In conclusion, while both LLM and internet searches can provide information about GLP1RA therapy, each has distinct limitations. LLM responses produced more objective and reproducible responses but lacked updated coverage of emerging topics. Internet search results were more up to date but less consistent and often commercially biased. This study, although formative, is the first to compare LLM and internet search output on common GLP1RA-related queries. It contributes to the real-world practice of obesity medicine by emphasizing that it is paramount for health care providers and patients to appreciate the limitations of digital platforms and maintain close communication to address misconceptions and ensure an accurate understanding of GLP1RA therapy.

Beyond factual accuracy, trust and user experience are equally important in the digital health context. Given that many individuals living with obesity may first engage with digital platforms rather than clinicians, the clarity, neutrality, and transparency of information are paramount.

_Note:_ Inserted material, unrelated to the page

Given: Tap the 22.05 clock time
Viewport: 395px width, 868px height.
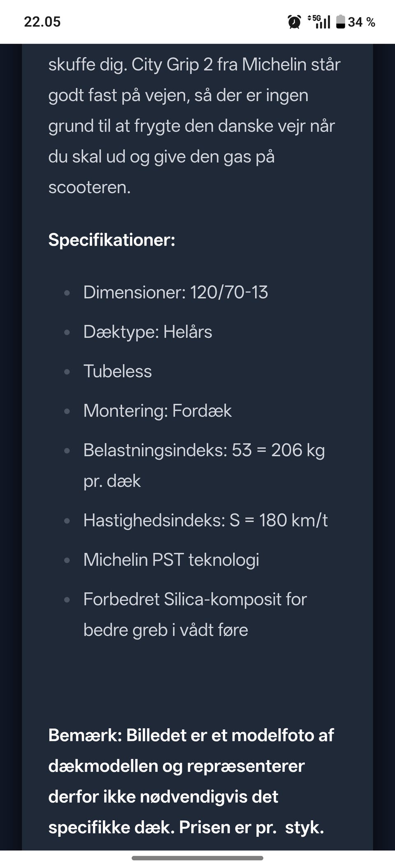Looking at the screenshot, I should coord(42,22).
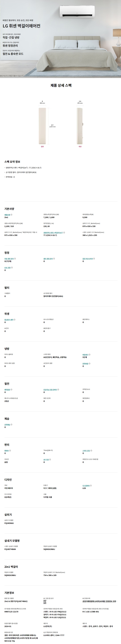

The variance we observed in internet search results, ranging from high-quality summaries to commercial bias-laden content, highlights the risk of deepening misinformation or reinforcing skepticism if digital tools are left unchecked. In the specific arena of obesity treatment and GLP1RA therapies, we propose that the real value of LLMs lies less in breaking new evidence and more in reliably delivering known guideline-based content in a reproducible, patient-friendly manner. Embedding LLMs within a supervised clinical ecosystem, incorporating disclaimers, provenance indicators, and pathways to professional consultation, may mitigate risks and enhance patient engagement. Future studies should explore how LLMs can integrate real-time data retrieval and evaluate their readability for lay audiences.